Comparison among graphs is ubiquitous in graph analytics. However, it is a hard task in terms of the expressiveness of the employed similarity measure and the efficiency of its computation. Ideally, graph comparison should be invariant to the order of nodes and the sizes of compared graphs, adaptive to the scale of graph patterns, and scalable. Unfortunately, these properties have not been addressed together. Graph comparisons still rely on direct approaches, graph kernels, or representation-based methods, which are all inefficient and impractical for large graph collections.

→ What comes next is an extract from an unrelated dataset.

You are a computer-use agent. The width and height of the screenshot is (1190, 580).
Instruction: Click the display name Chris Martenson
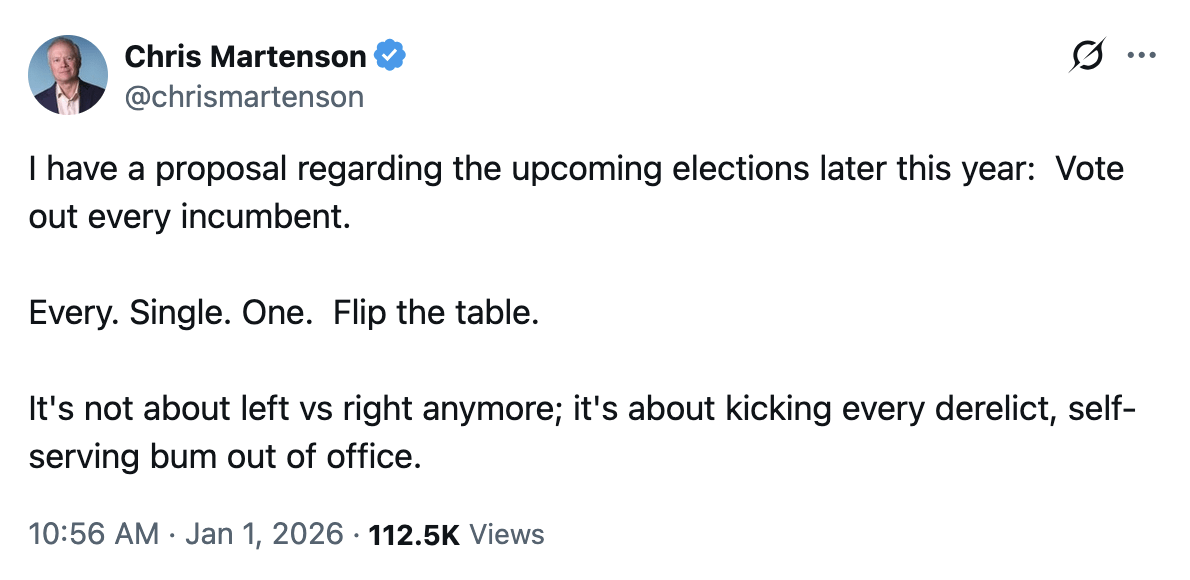click(x=245, y=57)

In this paper, we propose the Network Laplacian Spectral Descriptor (NetLSD): the first, to our knowledge, permutation- and size-invariant, scale-adaptive, and efficiently computable graph representation method that allows for straightforward comparisons of large graphs. NetLSD extracts a compact signature that inherits the formal properties of the Laplacian spectrum, specifically its heat or wave kernel; thus, it hears the shape of a graph. Our evaluation on a variety of real-world graphs demonstrates that it outperforms previous works in both expressiveness and efficiency.
In this paper:
- We take the geometrical perspective for computing the descriptors.
- We show how to compute them fast for million-scale graphs.
- We demonstrate how NetLSD is the only representation that preserves the multi-scale structure of graphs.
- We show that NetLSD lower bounds theoretically powerful metrics.
- We propose novel evaluation tasks (detection of graphs with communities, clustering) for graph representations.
- We provide easy-to-use Python package to compute the signatures with interfaces to popular graph libraries.